What to work on> Would you return, word for word, the lines of the data below from the line with "The height and width of the screenshot is (420, 585)." through the line with "Task: Open the Downloads page", and no others?

*** Opening Information supplied ***

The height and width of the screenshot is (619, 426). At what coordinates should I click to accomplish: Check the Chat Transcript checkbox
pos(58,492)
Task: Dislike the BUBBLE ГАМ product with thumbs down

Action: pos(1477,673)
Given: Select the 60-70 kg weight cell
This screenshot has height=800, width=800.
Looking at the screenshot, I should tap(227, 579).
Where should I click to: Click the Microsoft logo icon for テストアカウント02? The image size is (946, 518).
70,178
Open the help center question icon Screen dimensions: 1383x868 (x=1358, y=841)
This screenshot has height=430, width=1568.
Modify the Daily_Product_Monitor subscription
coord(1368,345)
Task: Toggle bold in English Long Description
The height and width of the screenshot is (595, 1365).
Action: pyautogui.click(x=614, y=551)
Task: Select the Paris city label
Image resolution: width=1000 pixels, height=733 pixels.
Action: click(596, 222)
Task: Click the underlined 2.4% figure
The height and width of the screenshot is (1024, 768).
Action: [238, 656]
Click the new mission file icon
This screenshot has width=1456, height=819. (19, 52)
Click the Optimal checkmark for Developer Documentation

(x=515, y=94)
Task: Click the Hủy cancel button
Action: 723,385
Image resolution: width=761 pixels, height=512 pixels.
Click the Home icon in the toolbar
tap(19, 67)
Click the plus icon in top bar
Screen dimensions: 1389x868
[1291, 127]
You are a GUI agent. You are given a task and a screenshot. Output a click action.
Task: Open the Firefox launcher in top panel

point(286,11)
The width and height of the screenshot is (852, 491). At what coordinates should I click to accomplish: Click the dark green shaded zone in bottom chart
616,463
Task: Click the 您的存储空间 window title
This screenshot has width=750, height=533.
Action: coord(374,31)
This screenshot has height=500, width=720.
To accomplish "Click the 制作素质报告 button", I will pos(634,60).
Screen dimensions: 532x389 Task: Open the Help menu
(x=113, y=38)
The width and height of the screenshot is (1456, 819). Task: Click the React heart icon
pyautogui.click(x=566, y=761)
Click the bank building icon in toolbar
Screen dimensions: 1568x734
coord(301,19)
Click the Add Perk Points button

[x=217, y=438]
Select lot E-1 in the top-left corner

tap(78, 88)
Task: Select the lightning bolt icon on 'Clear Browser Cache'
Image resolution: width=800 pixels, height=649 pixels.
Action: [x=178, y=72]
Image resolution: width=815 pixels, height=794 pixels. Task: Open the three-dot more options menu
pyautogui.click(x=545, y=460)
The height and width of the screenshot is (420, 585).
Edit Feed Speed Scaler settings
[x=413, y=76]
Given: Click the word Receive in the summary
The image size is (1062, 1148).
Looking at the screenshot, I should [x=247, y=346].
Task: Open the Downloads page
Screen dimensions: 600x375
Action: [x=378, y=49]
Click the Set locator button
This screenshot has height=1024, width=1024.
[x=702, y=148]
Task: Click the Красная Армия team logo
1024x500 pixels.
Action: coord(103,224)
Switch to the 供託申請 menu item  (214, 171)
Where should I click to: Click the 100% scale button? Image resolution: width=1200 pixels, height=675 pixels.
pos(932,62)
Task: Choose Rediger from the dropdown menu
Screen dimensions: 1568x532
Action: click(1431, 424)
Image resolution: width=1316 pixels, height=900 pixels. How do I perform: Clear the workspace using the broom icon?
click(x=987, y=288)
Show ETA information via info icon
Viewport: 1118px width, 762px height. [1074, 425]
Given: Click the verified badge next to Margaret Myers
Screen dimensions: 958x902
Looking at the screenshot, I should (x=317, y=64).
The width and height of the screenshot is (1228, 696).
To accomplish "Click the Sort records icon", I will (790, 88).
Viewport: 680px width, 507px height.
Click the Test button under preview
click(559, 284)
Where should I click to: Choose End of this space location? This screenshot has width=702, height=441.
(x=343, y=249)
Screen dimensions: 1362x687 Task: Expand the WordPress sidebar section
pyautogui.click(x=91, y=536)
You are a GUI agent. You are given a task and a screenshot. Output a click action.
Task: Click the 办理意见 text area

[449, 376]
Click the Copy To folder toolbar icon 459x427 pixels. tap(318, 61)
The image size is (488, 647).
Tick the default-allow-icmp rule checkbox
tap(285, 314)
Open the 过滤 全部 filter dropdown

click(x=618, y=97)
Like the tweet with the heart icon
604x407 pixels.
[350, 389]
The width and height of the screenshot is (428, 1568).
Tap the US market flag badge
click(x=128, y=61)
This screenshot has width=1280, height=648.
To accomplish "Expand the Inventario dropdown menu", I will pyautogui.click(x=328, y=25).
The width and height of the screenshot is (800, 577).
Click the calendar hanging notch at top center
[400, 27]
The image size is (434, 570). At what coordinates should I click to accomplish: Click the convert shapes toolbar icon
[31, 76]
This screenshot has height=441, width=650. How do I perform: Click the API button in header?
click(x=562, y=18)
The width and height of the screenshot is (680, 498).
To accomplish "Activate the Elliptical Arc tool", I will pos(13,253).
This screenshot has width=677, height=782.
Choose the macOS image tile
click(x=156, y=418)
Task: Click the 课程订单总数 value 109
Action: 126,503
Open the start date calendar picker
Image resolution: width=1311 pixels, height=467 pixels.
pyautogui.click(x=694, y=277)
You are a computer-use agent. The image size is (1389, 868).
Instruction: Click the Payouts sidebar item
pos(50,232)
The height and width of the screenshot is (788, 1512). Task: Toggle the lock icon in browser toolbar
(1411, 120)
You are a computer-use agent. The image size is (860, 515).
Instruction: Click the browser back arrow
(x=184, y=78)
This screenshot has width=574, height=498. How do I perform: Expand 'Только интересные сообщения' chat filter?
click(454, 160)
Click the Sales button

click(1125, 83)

*** Closing Information supplied ***

Result of the task>
The height and width of the screenshot is (420, 585).
Edit Feed Speed Scaler settings
[x=413, y=76]
Given: Click the word Receive in the summary
The image size is (1062, 1148).
Looking at the screenshot, I should [x=247, y=346].
Task: Open the Downloads page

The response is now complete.